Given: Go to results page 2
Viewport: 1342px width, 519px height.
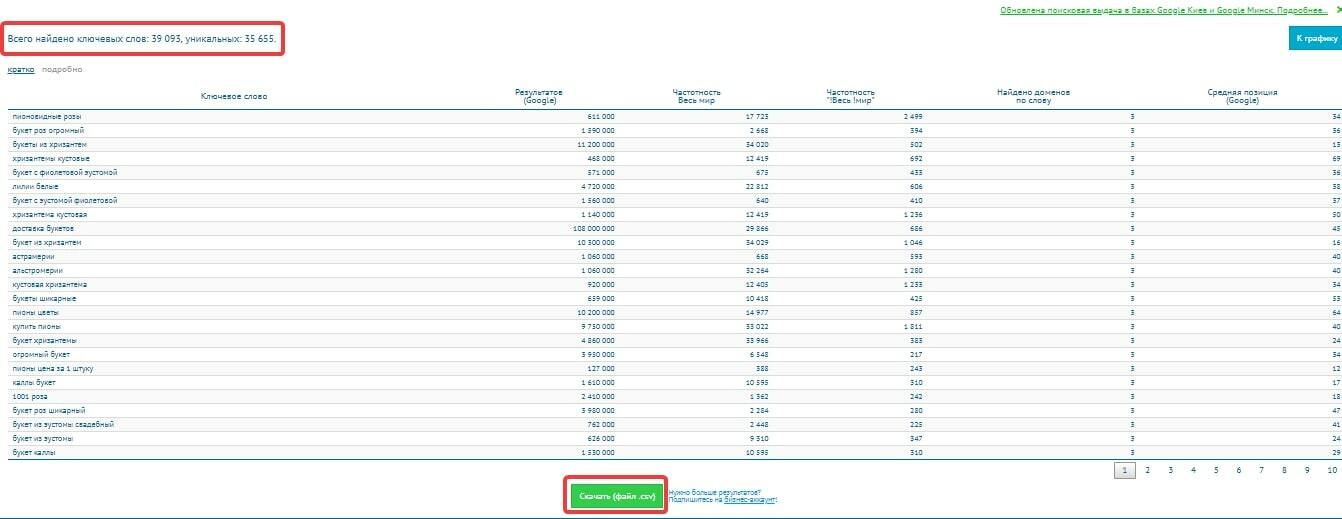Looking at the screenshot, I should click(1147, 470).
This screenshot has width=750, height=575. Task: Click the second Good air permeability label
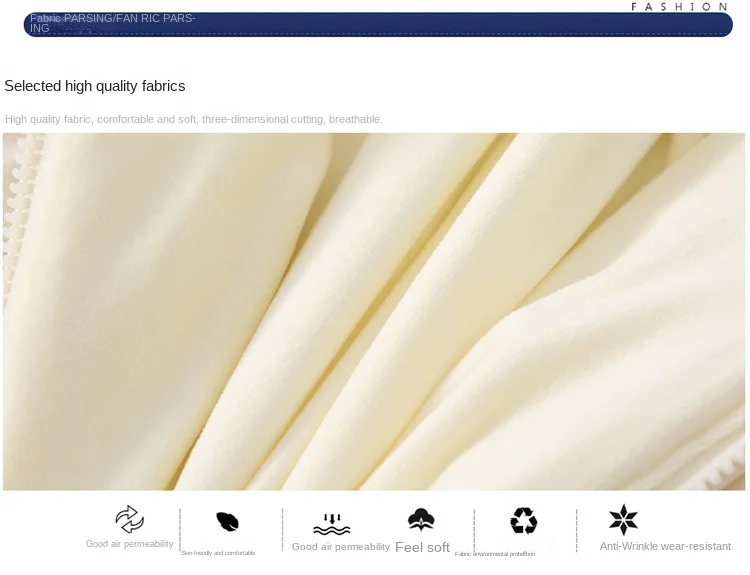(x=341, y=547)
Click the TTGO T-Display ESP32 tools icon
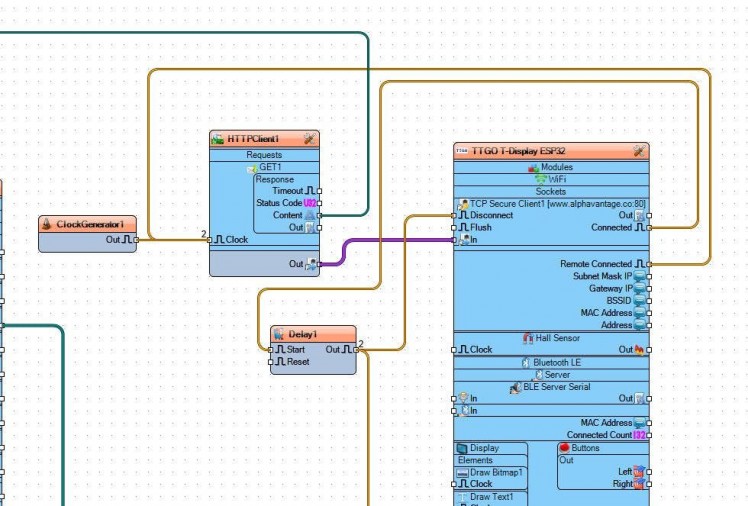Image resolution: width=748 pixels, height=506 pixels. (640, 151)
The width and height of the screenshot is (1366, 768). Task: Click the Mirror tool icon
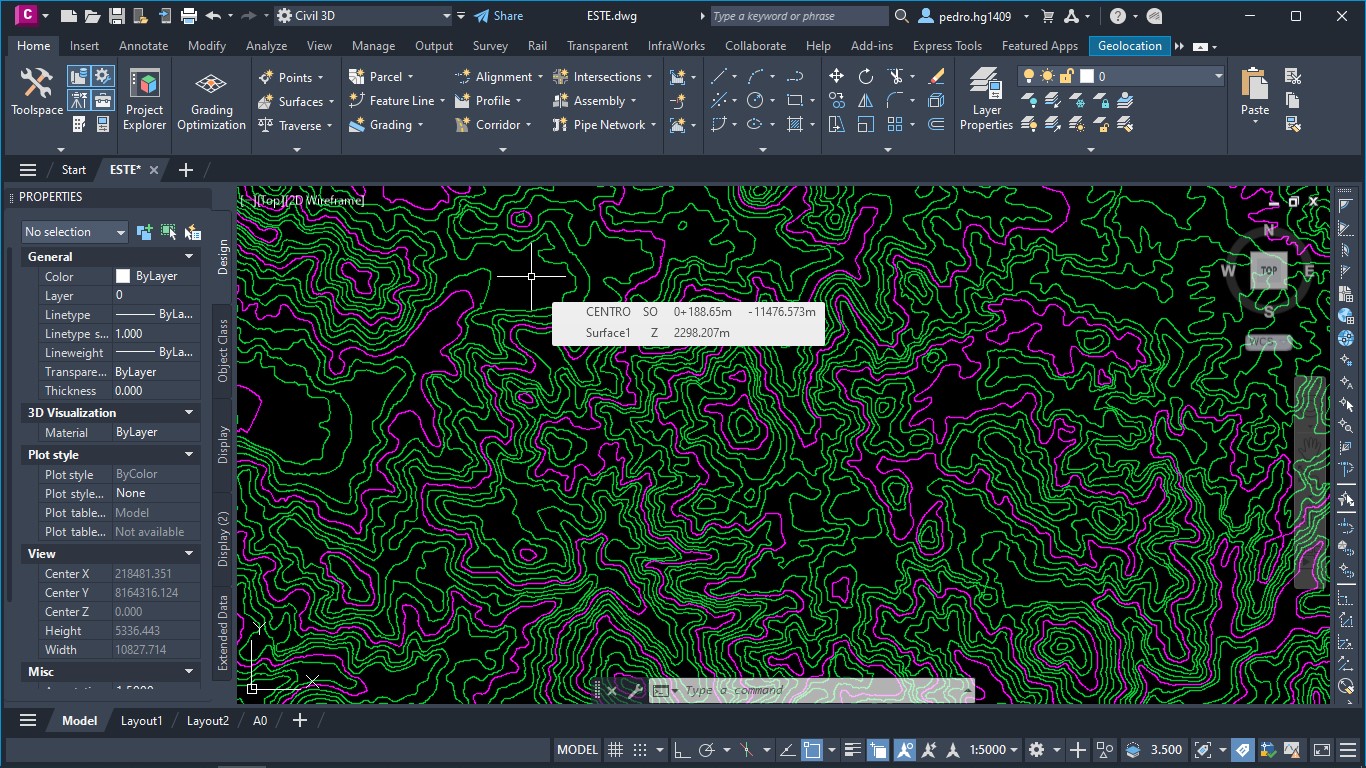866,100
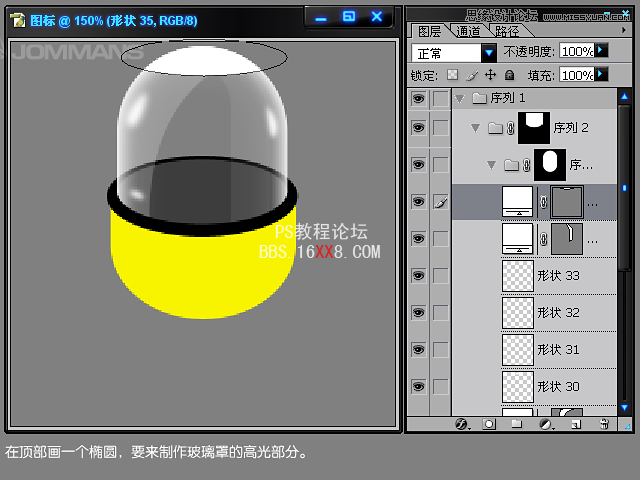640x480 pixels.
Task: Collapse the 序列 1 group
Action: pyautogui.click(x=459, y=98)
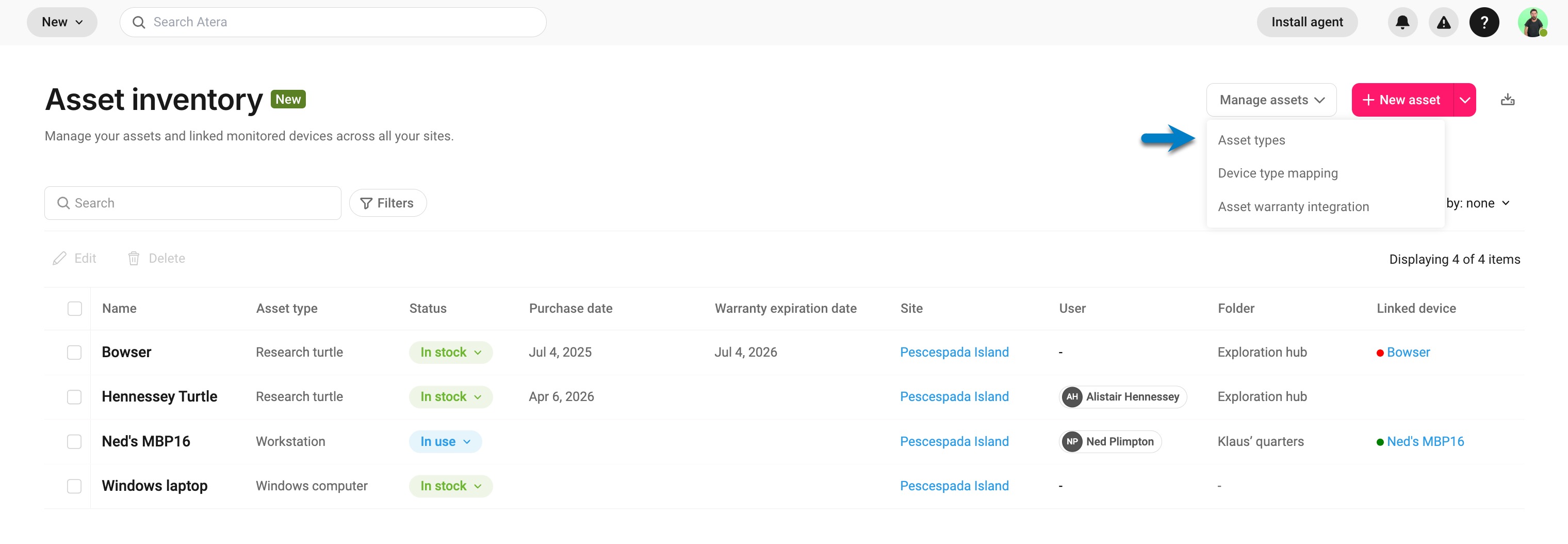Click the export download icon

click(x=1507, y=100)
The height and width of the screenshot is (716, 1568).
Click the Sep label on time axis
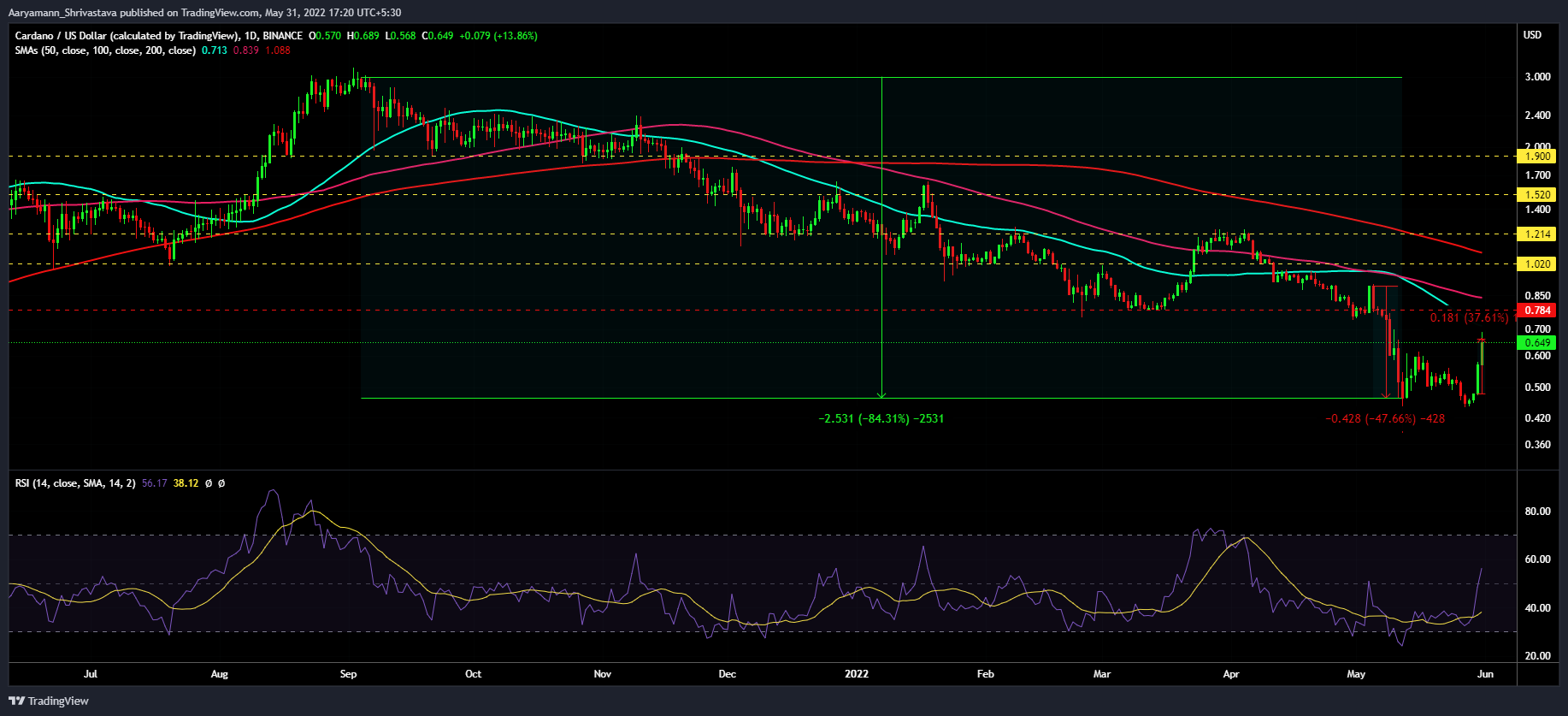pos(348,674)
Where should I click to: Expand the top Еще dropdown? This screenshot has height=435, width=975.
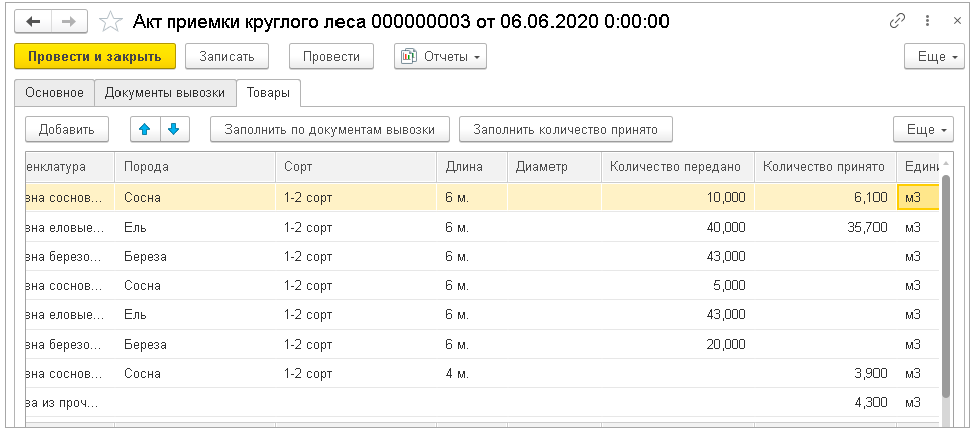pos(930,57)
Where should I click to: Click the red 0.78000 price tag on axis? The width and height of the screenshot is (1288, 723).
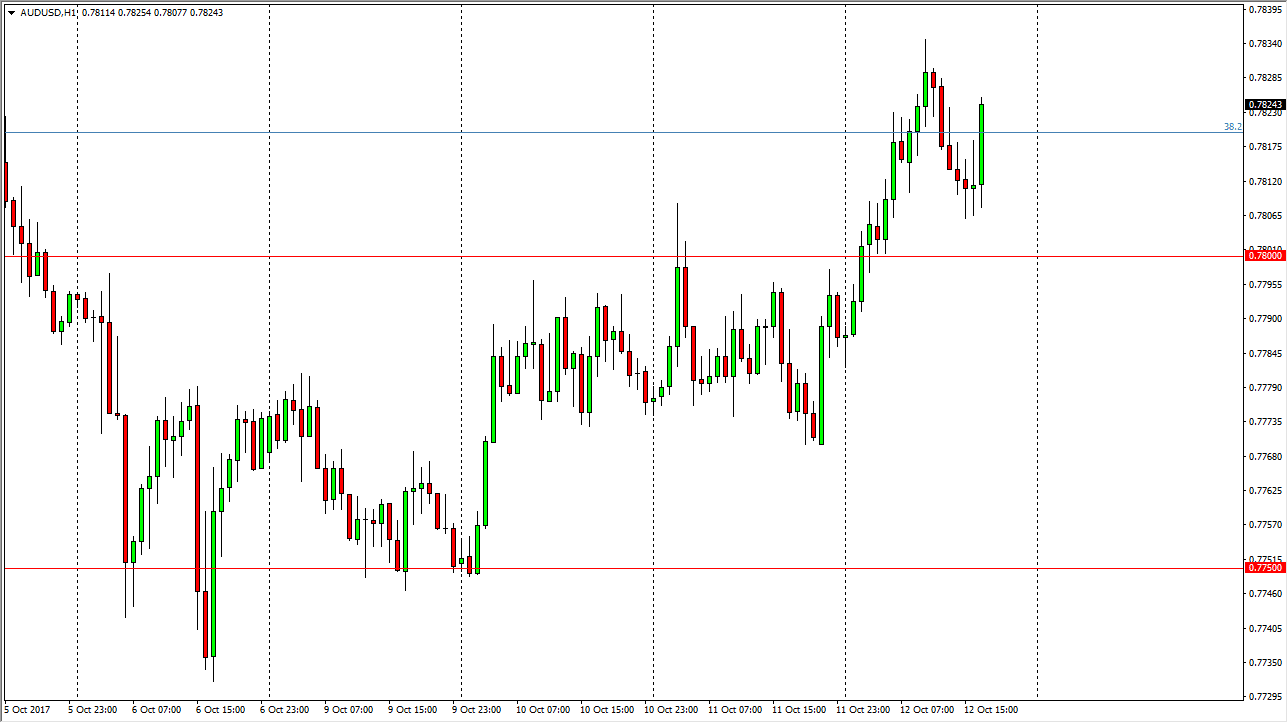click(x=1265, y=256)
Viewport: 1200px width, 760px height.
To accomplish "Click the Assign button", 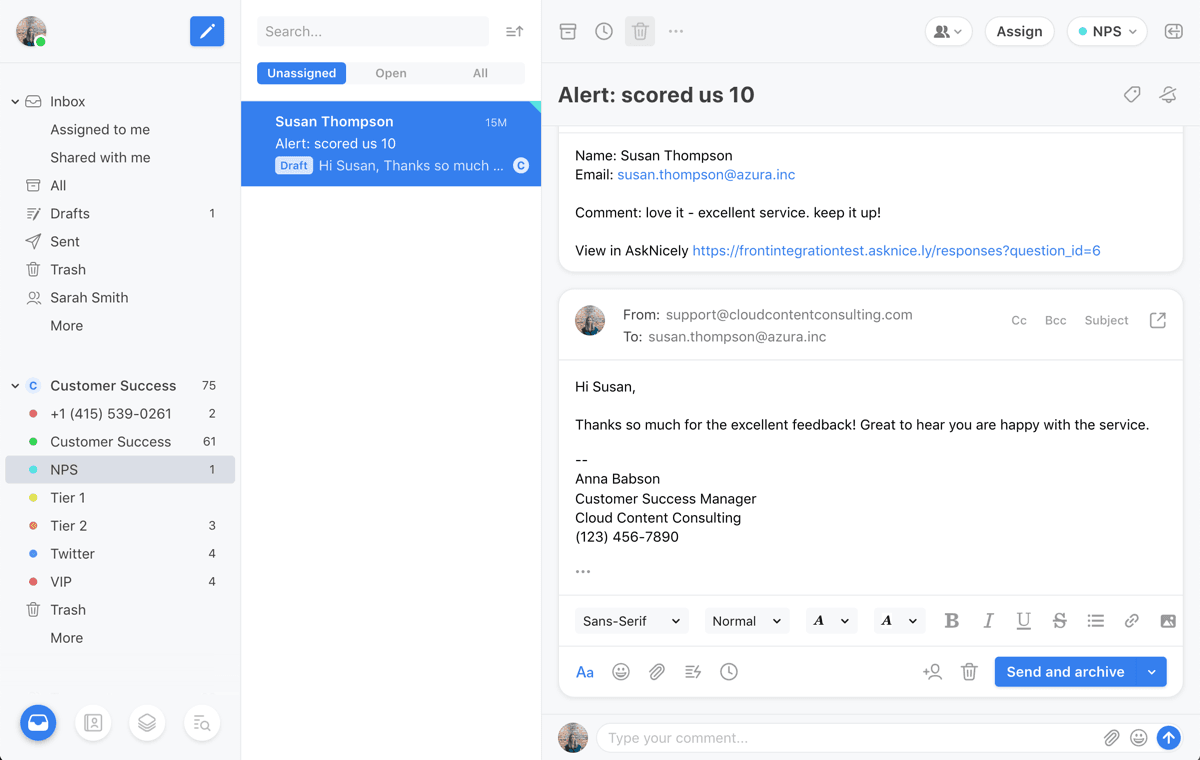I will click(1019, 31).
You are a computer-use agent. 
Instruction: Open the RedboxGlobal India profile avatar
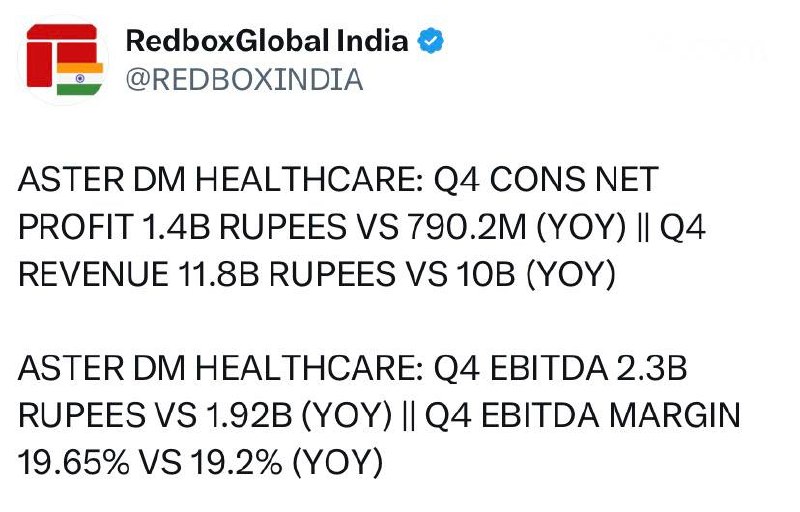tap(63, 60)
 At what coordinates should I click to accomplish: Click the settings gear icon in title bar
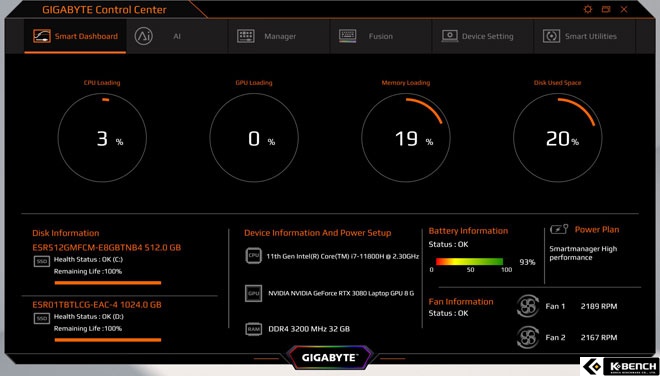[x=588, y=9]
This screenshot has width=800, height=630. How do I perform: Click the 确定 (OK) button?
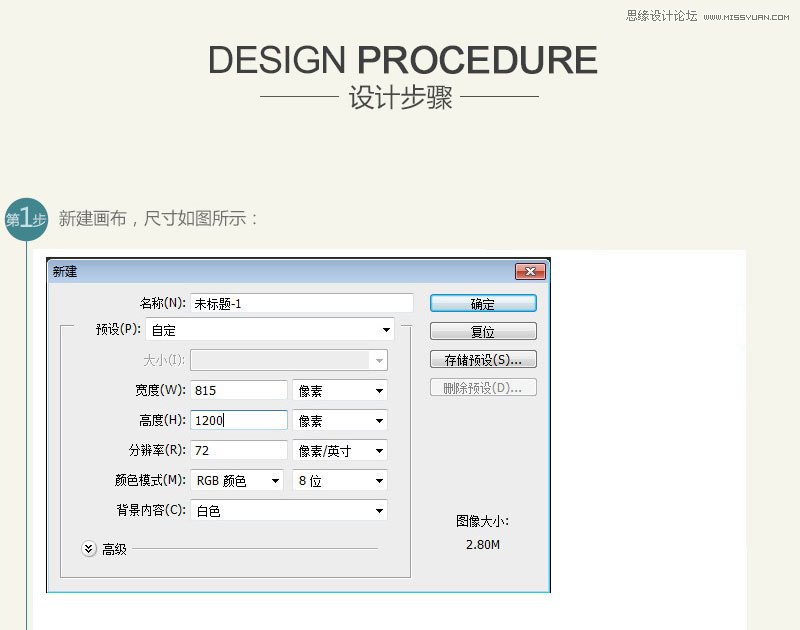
::::::::::
* WORK REQUEST
Only one stretch of the material above is wanted: the line containing "The width and height of the screenshot is (1366, 768)." through the line containing "The height and". Restate it word for word, minus the pictures.

* REPLY TO THE TASK
The width and height of the screenshot is (1366, 768). Task: Click the Mirror tool icon
866,100
640x480 pixels.
Task: Collapse the 序列 1 group
Action: pyautogui.click(x=459, y=98)
Click the export download icon

click(x=1507, y=100)
The height and width of the screenshot is (716, 1568).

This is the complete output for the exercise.